Kaiser Permanente to throw $2M behind national gun violence research

Kaiser Permanente is throwing money behind studying gun violence amid a growing chorus in the medical community to address the problem as a public health issue.

The California-based health system giant said it will invest $2 million in research involving doctors and other professionals at its hospitals and health centers around the U.S., The Washington Post reported.

The issue has lacked substantial academic research in large part due to a law that has effectively blocked the Centers for Disease Control and Prevention from funding gun-related research for more than 20 years. 

Officials at Kaiser Permanente told The Washington Post they hope to identify key areas of focus for gun researchers and encourage other systems to follow them into the gun research arena. “The problem now is we really don’t have evidence to know what’s effective and what works” to prevent gun-related injury, said David Grossman, M.D., a senior researcher leading the project.

RELATED: Spending bill to allow CDC to conduct gun violence research

It adds to a groundswell of interest in examining gun violence that has grown in the wake of the school shooting in Parkland, Florida in February. Congress included language in a recent spending bill meant to make it easier for the CDC to fund research into the issue. 

In some states, lawmakers have begun considering ways to support gun research. For example, the New Jersey Legislature is considering a measure that would create a gun-violence research center at Rutgers University. It would be modeled after a similar center at the University of California, Davis, which launched in 2017 with $5 million in state money.

RELATED: HHS Secretary Alex Azar says he's open to allowing CDC to research gun violence

And while doctors have long sought ways to address gun violence as a public health crisis, more of them have begun publicly adding their voices to the gun control debate in recent months, FierceHealthcare reported recently.

Kaiser Permanente officials told The Washington Post they want to better understand the scope of the issue, saying its doctors treated more than 11,000 gunshot wounds between 2016 and 2017 among its more than 12 million member patients across the country.

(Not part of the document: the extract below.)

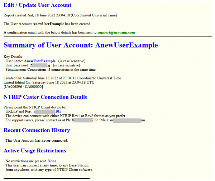Click the support@use-snip.com email link

116,32
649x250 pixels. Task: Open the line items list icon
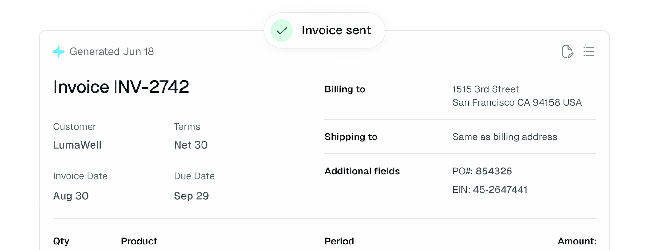tap(589, 52)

The Centers for Disease Control and Prevention's National Center for Injury Prevention and Control estimates 73,505 Americans were treated in hospital emergency departments for nonfatal gunshot wounds in 2010 and that guns were the third-leading cause of injury-related deaths. A Stanford University School of Medicine study found the cost of gun-related hospitalizations in the U.S. between 2006 and 2016 totaled $735 million per year.